The lower limit in the standard system settings for pretranslation is set to <p> and <row> elements, but this can be reconfigured if a break point at other elements is considered to be better. From a linguistic perspective, there is a minimal but actual risk that a pretranslated block element is not suitable contextually in relation to the previous or next non-pretranslated block element. For this reason, all pretranslated translation projects are generated as complete but bilingual XML documents, where the translator is able to see the pretranslated text as well as the text for translation. Attributes are set in different ways for these and the blocks are therefore easy to manage at the translation stage.
Within FLIR, the pretranslation function has been a great success, and most projects sent to translation providers today are already pretranslated by up to 80–90%.

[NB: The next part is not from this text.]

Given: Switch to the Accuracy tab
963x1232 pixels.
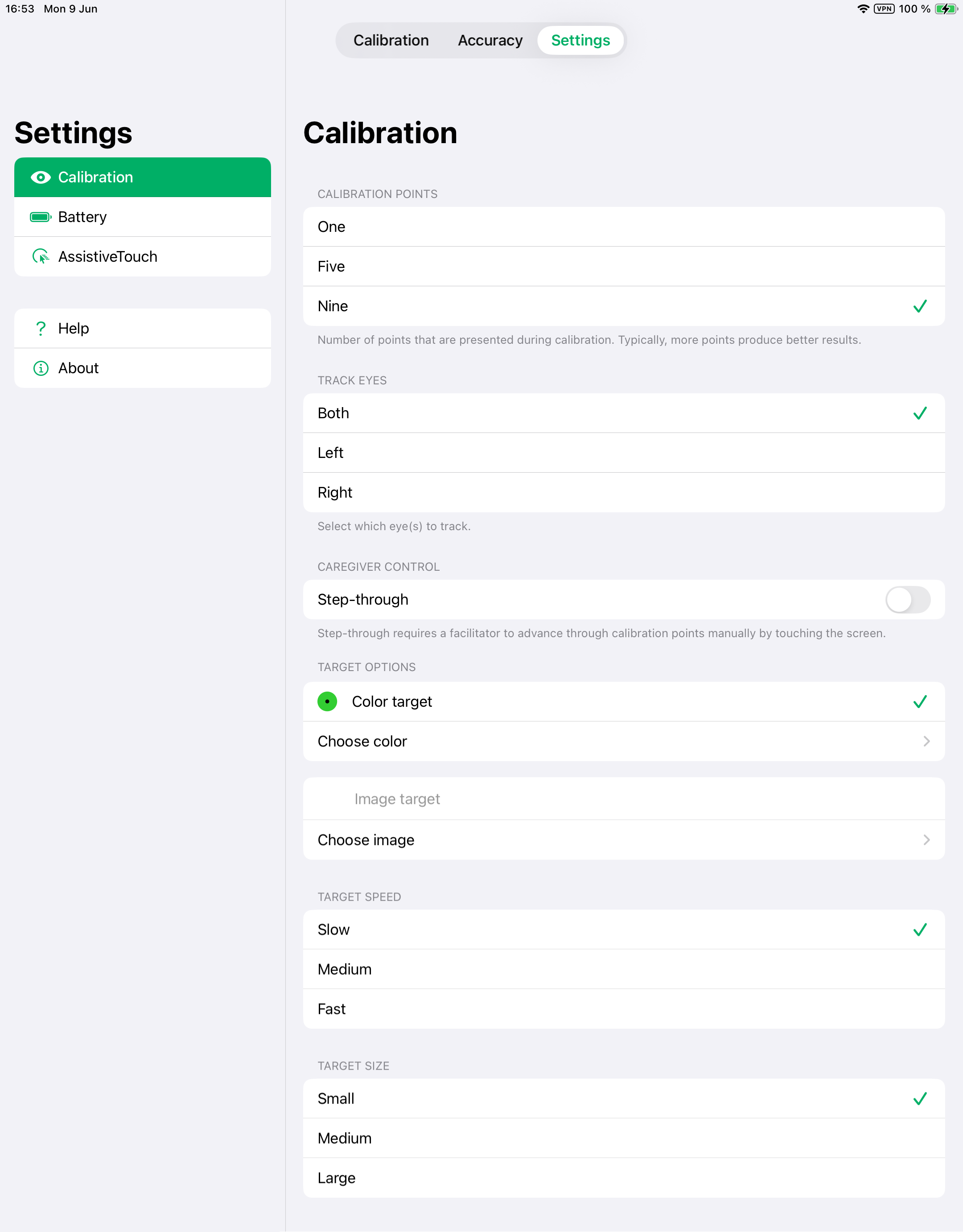Looking at the screenshot, I should point(490,41).
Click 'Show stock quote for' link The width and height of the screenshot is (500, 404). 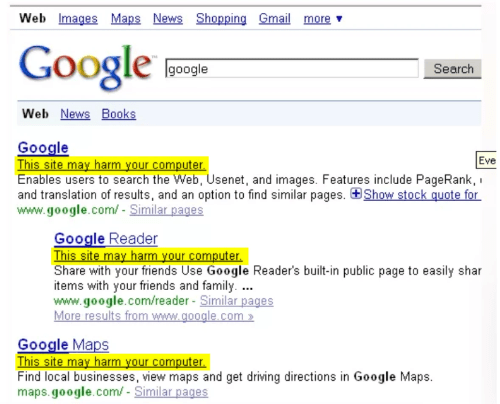[x=422, y=195]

As mentioned earlier, the success of XML within the thermographic division has led to other divisions and business units becoming interested in migrating their documentation to this new workflow. The migration project therefore also included two further units in addition to some recent and planned migrations. The project can be divided into the following four phases:
- Migration of the Infrared Training Center’s (ITC’s) documentation
- Migration of Governmental Systems Sweden’s documentation
- Migration of the Instrument division’s existing XML documentation
- Recent and planned migration projects
Migration of ITC’s documentation
The ITC is a global infrared training organization specializing in the certification of thermographers according to international standards. It is a business unit of the FLIR Systems’ Sales organization, with the primary objective to grow the market through knowledge.
At the time of migration, ITC had approximately 250 archived documents, with approximately 50% considered “living.” Each archived object existed in a number of languages in up to 25 versions. The documents were primarily Microsoft Word and PowerPoint files. ITC documents were created by a core team of 3–6 people in different locations and countries. The documents were reviewed by approximately 10 people located in Sweden and Boston, then tested globally during a beta period, and finally released for use by FLIR staff and licensed partners, numbering 30+ entities.

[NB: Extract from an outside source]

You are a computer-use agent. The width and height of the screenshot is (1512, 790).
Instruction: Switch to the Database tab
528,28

It soon became clear that the use of PowerPoint was firmly anchored within the ITC organization. The lecturers and authors who drew up training materials for courses were also very well versed in the use of PowerPoint and all of its functions. Our analysis, done together with Simonsoft, was that the only way to globally anchor a new workflow was to offer a similar type of publication to PowerPoint—but with the whole force of the XML-based infrastructure under the surface. However, from a technical perspective, the goal could, naturally, never be to offer the much greater number of features that PowerPoint has. The need for the authors to adapt to a new workflow and a significantly smaller range of features could not be circumvented. However, from a business perspective, we saw that this could be anchored, given the undoubted benefits that an XML-based workflow has and the framework decisions that were taken high up in ITC’s global organization.

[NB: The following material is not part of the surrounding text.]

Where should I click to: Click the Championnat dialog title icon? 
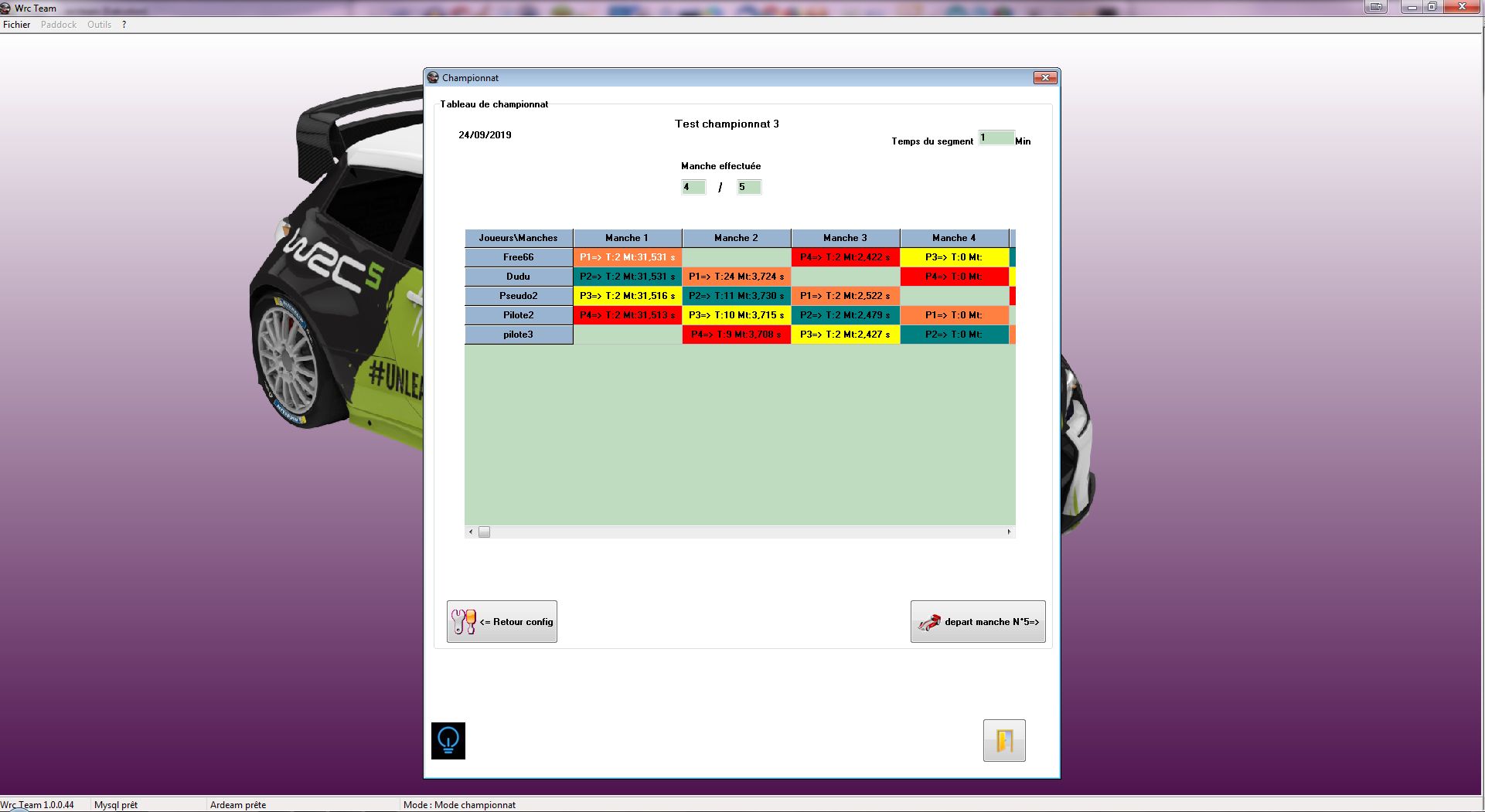point(434,78)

In order to satisfy the need for a slide-based publication concept, it was necessary for Simonsoft to make certain adaptations to its DTD, as, at the time of the migration, this did not contain a slide element. Simonsoft’s DTD—called techdoc.dtd—is a simplistic DTD for covering most of the needs of technical documentation and has only 32 block elements, four reference elements, and 11 inline elements. As with most of the other DTDs for technical documentation, it is based on the assumption that information is to be allowed to flow freely over to the next page if there is not enough room on one page. However, a slide-based publication concept is page-centric and based on the opposite assumption—that all significant information around a point in the lecturer’s presentation fits onto one page.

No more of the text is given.